Гиммлер внешне никак не отреагировал; в таких ситуациях он всегда умел вывернуться. Что касается Бормана, то этот хитрец сразу понял, куда ветер дует, и впервые за два года стал заметно благосклоннее ко мне. Он мгновенно понял, что я сумел отразить столь тщательно спланированную атаку, и все искусно сплетенные интриги последних месяцев закончились неудачей. Ему не хватало ни мужества, ни власти, чтобы проявлять свою неприязнь ко мне в столь кардинально изменившихся обстоятельствах. Обиженный моим демонстративным пренебрежением, он воспользовался первым же шансом — во время одной из прогулок к чайному домику — и с чрезмерной вежливостью стал уверять, что не имел никакого отношения к заговору против меня.
Вскоре после этой прогулки он пригласил Ламмерса и меня в свой на удивление безликий дом в Оберзальцберге. Очень настойчиво он уговаривал нас выпить, а где-то после полуночи предложил перейти на «ты». На следующий день я сделал вид, будто никакой попытки к сближению не было, а вот Ламмерс подчеркнуто использовал фамильярную форму обращения. Борман тут же грубо оборвал его, а мое высокомерие сносил хладнокровно и даже с еще большей вежливостью. Это продолжалось до тех пор, пока я пользовался благосклонностью Гитлера.
В середине мая 1944 года, во время посещения гамбургских доков, гауляйтер Кауфман конфиденциально сообщил мне, что, хотя после моей речи прошло полгода, гауляйтеры до сих пор не успокоились. Почти все они невзлюбили меня, и Борман умело разжигает их неприязнь, так что я должен помнить об опасности, которую они для меня представляют.

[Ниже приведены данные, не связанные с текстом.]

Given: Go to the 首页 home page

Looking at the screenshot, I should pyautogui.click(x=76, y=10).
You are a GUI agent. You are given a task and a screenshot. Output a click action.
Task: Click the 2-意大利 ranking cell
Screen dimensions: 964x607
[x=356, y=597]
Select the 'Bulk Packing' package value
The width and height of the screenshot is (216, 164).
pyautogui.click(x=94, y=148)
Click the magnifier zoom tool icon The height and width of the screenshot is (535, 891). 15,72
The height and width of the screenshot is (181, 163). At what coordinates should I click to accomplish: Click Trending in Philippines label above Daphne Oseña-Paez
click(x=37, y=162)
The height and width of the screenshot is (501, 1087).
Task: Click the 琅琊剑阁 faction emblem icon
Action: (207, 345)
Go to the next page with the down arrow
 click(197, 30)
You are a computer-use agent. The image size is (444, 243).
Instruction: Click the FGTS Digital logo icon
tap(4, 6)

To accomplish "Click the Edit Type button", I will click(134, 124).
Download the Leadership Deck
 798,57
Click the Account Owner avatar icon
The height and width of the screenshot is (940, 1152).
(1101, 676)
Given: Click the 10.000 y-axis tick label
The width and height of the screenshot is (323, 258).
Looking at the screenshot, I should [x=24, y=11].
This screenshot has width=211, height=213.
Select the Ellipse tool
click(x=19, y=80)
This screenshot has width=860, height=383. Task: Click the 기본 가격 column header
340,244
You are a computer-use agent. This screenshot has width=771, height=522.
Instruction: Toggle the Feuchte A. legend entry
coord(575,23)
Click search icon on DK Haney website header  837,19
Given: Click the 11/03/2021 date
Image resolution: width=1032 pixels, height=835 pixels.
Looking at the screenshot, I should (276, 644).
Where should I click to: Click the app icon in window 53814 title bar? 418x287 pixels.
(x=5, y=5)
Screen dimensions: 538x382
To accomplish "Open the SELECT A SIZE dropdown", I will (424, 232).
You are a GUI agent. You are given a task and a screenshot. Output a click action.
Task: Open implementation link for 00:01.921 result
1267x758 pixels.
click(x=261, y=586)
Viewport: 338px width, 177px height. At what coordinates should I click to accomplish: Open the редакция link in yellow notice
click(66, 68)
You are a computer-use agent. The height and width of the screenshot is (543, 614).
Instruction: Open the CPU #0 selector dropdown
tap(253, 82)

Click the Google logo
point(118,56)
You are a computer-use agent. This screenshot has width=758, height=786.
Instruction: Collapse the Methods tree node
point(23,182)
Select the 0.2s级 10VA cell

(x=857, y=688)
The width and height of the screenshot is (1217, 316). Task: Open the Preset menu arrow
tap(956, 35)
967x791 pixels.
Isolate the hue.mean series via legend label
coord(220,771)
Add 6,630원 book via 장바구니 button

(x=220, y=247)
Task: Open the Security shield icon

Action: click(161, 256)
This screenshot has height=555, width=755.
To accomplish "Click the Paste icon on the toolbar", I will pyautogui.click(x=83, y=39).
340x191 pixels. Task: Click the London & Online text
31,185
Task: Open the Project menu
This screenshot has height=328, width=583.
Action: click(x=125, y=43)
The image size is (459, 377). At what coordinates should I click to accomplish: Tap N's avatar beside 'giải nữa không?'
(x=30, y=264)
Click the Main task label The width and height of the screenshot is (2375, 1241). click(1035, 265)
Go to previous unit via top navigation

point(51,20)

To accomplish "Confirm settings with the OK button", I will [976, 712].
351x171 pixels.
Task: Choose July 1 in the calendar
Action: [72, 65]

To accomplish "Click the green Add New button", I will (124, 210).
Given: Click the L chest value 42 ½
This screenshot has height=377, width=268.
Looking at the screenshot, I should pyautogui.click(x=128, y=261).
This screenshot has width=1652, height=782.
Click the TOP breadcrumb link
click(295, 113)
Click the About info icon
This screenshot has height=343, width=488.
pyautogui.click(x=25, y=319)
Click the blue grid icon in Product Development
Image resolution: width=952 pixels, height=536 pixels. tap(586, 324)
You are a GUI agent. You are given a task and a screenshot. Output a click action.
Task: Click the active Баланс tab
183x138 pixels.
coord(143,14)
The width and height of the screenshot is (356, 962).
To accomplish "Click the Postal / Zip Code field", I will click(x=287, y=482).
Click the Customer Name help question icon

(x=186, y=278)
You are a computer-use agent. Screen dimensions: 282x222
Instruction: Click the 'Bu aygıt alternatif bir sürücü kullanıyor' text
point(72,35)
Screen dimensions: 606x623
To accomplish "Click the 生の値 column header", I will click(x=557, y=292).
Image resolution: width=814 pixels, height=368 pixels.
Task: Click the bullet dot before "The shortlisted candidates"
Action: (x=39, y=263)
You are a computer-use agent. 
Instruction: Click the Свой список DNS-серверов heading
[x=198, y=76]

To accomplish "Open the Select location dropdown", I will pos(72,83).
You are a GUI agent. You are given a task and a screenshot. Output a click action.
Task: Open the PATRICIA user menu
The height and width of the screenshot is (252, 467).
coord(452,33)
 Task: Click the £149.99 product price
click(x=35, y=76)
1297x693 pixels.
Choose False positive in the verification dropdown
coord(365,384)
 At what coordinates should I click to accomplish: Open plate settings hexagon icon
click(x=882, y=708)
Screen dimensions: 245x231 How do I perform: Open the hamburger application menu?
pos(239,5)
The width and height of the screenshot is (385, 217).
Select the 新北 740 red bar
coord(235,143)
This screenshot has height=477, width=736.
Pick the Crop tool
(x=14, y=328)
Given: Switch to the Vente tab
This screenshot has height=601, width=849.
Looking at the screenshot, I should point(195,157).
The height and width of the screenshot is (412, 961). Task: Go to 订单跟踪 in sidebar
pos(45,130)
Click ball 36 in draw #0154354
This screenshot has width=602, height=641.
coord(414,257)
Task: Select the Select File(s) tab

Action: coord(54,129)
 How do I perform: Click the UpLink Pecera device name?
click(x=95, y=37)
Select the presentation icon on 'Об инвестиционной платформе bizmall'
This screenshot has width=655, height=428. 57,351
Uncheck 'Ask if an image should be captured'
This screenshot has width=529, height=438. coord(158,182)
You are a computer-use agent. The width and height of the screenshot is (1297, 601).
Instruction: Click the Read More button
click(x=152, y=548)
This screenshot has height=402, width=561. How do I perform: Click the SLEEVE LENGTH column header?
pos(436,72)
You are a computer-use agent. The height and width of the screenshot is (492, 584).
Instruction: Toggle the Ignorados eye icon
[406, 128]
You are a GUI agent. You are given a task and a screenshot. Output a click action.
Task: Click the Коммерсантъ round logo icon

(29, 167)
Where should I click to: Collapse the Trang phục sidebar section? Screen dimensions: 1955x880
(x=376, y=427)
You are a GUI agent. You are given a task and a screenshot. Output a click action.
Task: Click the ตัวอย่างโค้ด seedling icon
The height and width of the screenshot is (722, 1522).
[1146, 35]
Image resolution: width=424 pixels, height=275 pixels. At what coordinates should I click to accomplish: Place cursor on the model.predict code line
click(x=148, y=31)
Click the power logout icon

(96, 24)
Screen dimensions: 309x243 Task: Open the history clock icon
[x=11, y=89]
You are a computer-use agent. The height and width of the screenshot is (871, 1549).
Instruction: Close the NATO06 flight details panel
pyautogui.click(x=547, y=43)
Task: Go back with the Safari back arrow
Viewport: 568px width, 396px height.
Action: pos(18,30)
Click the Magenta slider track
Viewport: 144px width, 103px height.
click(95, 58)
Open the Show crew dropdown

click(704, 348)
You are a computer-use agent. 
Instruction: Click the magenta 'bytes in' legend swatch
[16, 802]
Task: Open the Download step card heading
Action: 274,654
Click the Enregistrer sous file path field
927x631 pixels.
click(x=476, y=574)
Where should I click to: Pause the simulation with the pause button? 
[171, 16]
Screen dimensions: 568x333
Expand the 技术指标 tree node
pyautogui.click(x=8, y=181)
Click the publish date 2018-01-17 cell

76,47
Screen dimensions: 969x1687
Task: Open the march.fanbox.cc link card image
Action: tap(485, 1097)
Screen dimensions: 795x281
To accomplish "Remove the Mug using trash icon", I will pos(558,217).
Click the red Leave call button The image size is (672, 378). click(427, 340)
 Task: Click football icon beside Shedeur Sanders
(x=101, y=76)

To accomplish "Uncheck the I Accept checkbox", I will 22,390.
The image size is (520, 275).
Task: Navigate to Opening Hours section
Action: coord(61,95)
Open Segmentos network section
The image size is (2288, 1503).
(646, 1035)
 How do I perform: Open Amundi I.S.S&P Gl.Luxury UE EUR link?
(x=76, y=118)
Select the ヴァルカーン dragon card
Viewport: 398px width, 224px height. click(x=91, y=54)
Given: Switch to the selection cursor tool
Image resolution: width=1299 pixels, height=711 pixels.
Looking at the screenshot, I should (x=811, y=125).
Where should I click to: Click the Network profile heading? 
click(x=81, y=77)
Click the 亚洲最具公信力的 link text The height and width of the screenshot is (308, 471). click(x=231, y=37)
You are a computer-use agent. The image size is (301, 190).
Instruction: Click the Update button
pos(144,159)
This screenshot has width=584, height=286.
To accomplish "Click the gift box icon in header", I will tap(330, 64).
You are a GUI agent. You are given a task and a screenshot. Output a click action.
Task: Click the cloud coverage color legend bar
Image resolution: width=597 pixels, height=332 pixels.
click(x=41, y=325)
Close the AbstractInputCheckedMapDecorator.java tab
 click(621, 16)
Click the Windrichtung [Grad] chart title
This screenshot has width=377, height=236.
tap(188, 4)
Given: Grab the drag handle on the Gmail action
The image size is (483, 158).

Я счел этот намек весьма важным и упомянул о нем Гитлеру при следующей же встрече. Гитлер снова продемонстрировал свое расположение, впервые пригласив меня в свой обшитый деревянными панелями кабинет на втором этаже Бергхофа, где он обычно принимал лишь очень близких людей. Доверительным тоном близкого друга он посоветовал мне избегать всего, что могло бы настроить против меня гауляйтеров. Он сказал, что не следует недооценивать их власть, дабы не осложнять себе жизнь. Он сам прекрасно осведомлен об их недостатках: большинство из них — простодушные хвастуны, весьма грубые, зато преданные. «Мне приходится принимать их такими, какие они есть. Разумеется, я получаю жалобы на вас, но на мое решение это не повлияет». Гитлер явно намекал на то, что не позволит Борману влиять на его отношение ко мне, а я понял еще одно: затея Бормана с гауляйтерами тоже провалилась.